Handgreiflicher Frieden

Zwei Gladbacher sammeln einen Handdruck nach dem anderen. Auch heute bei der Feier zum Fall der Mauer in Berlin. Eine Aktion, die auch Tränen laufen lässt.

Mönchengladbach. Wenn Menschen sich umarmen, wenn sie sich die Hand geben, was geschieht dann zwischen ihnen? Was ist es, was den Raum zwischen ihnen ausmacht?

Bernhard Petz denkt über diese Fragen schon seit einiger Zeit nach: "Eine solche Idee braucht jedoch ihre Entwicklung. Vier Jahre habe ich daran gearbeitet, sie künstlerisch umzusetzen", sagt der bildende Künstler und Musiker.

Zunächst entstand seine erotische Skulptur, die den Zwischenraum einer Umarmung als Abdruck gegenständlich machte. Gemeinsam mit Zdzislawa Worozanska-Sacher entwickelte Bernhard Petz dann das Projekt "Handgreiflich für den Frieden": Die beiden Musiker der Niederrheinischen Sinfoniker sammeln den menschlichen Händedruck, indem sie ihn in auf einer dünnen Scheibe Ton festhalten.

Der dreidimensionale Abdruck, der so entsteht, wird anschließend getrocknet.

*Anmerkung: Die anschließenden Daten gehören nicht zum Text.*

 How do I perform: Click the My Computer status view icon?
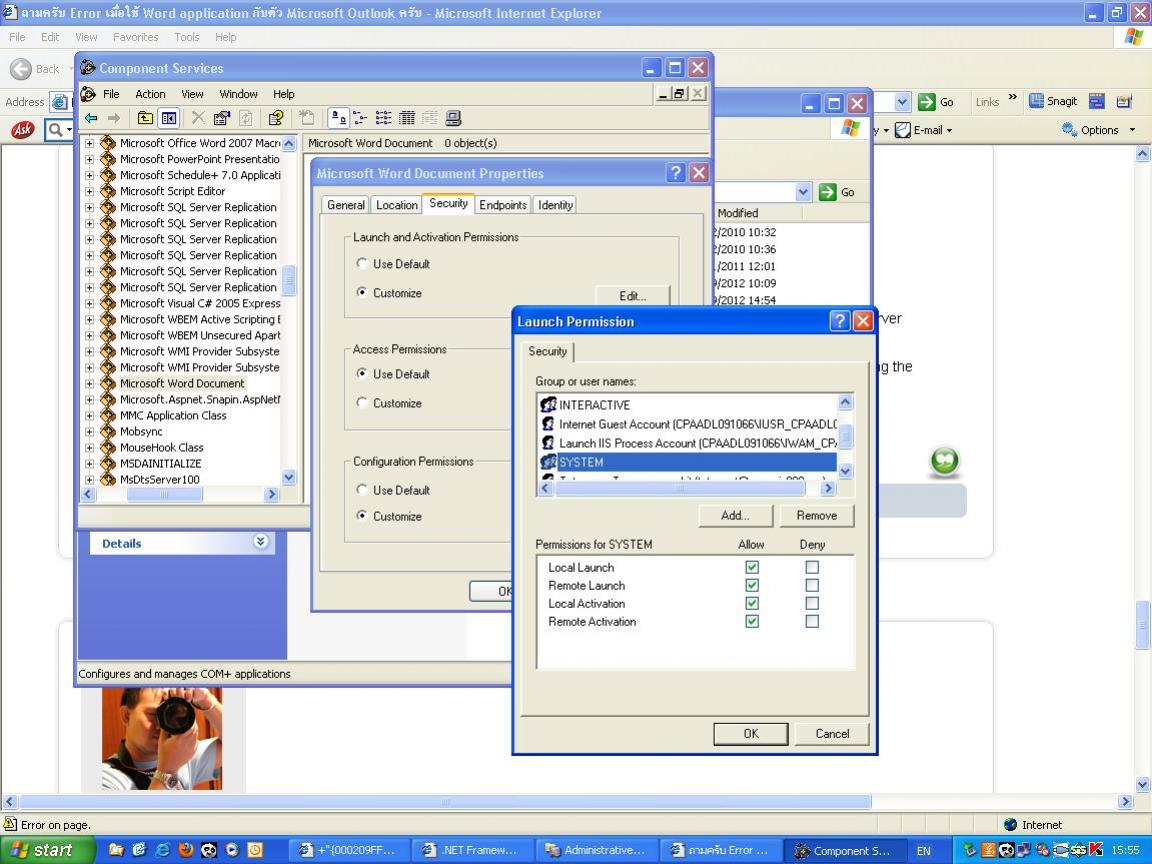[453, 118]
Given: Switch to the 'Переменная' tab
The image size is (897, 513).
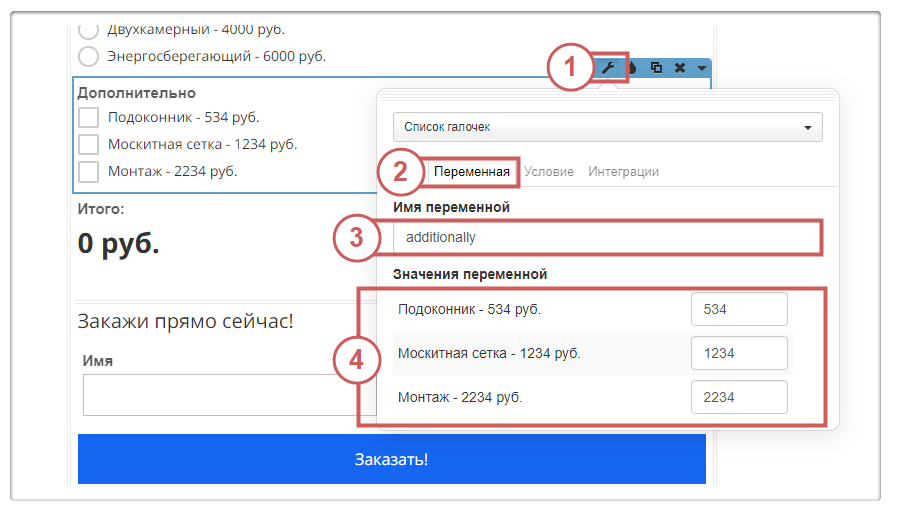Looking at the screenshot, I should [472, 172].
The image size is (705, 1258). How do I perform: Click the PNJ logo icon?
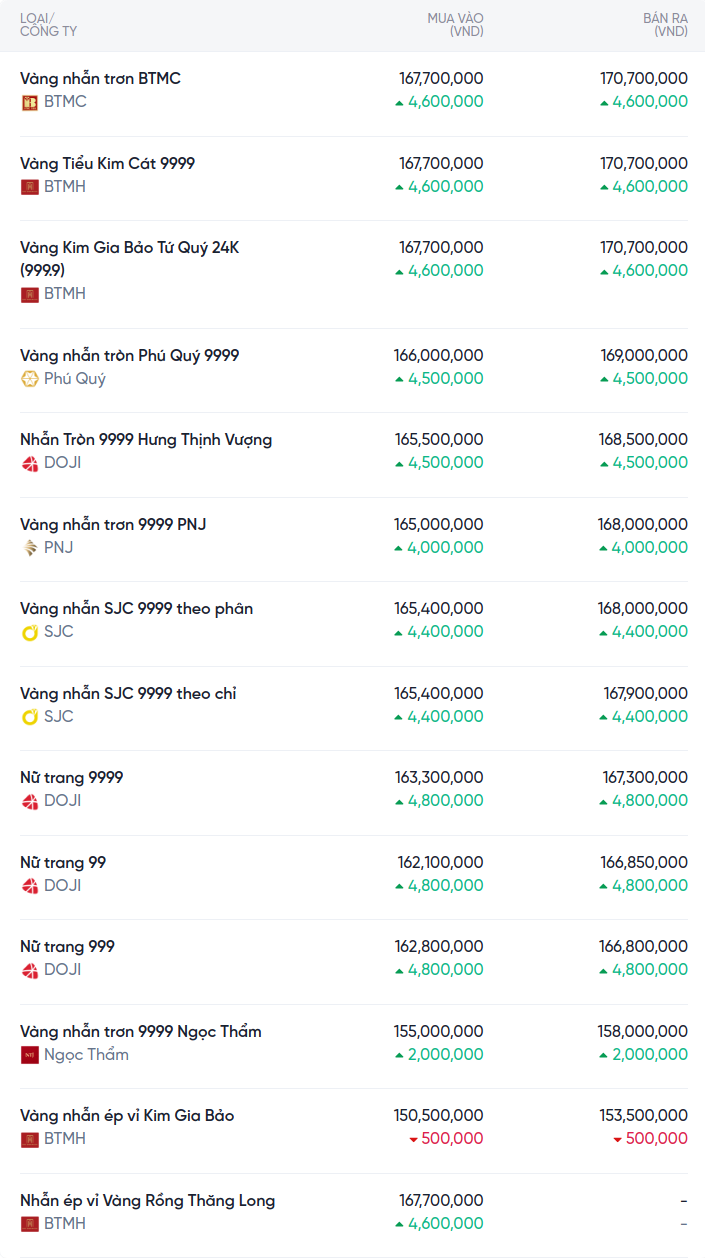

Das, was von dem Material aus Lehm an den Händen bleibt, wischen die Teilnehmer der Aktion auf weißen Tüchern ab. Es entsteht ein weiteres Kunstobjekt - erdfarbene Spuren auf weißem Grund, aus denen bis jetzt acht Bilder entstanden sind.

Die vielseitigen beiden Mönchengladbacher Künstler haben ihre Installationen schon an verschiedenen Orten vorgestellt. Unter anderem in Innsbruck, anlässlich des Weltfriedenstags im polnischen Lodz und am 1. September in Danzig.

Wenn sie heute in Berlin beim Fest der Freiheit auf dem Potsdamer Platz den Händedruck der Menschen sammeln, dann "ziehen wir bewusst einen Bogen vom Beginn des Zweiten Weltkriegs zur friedlichen Revolution in Ostdeutschland, die den Fall der Mauer möglich machte", so Bernhard Petz.

Der Zwischenraum des Händedrucks ist für die beiden eine Geste der Annährung und Offenheit, Sinnbild der Akzeptanz zwischen den Kulturen: "Wir wollen zum Nachdenken anregen, wie man sich für Frieden einsetzen kann", sagt der gebürtige Tiroler. Die Reaktionen der Menschen seien nicht immer vorhersehbar, und "das ist auch gewünscht", fügt seine Partnerin hinzu.

Unvergessen geblieben sind den beiden Künstlern die Tränen eines alten Mannes in Lodz. Er war Soldat im Zweiten Weltkrieg gewesen und ihn rührte die Händedruck-Aktion als besondere Geste der Aussöhnung zwischen Polen und Deutschen. Egal, ob sie mit ihrem Kunstprojekt Männern oder Frauen, alten oder jungen Menschen begegneten: "Wir kommen mit ihnen ins Gespräch, und das Schöne ist, dass sie uns oft direkt ihre Emotionen zeigen", sagt Petz. Auch bei der Feier zum Fall der Mauer in Berlin sei es ihnen wichtig, mit ihrer Kunstaktion Teil des Ganzen zu sein.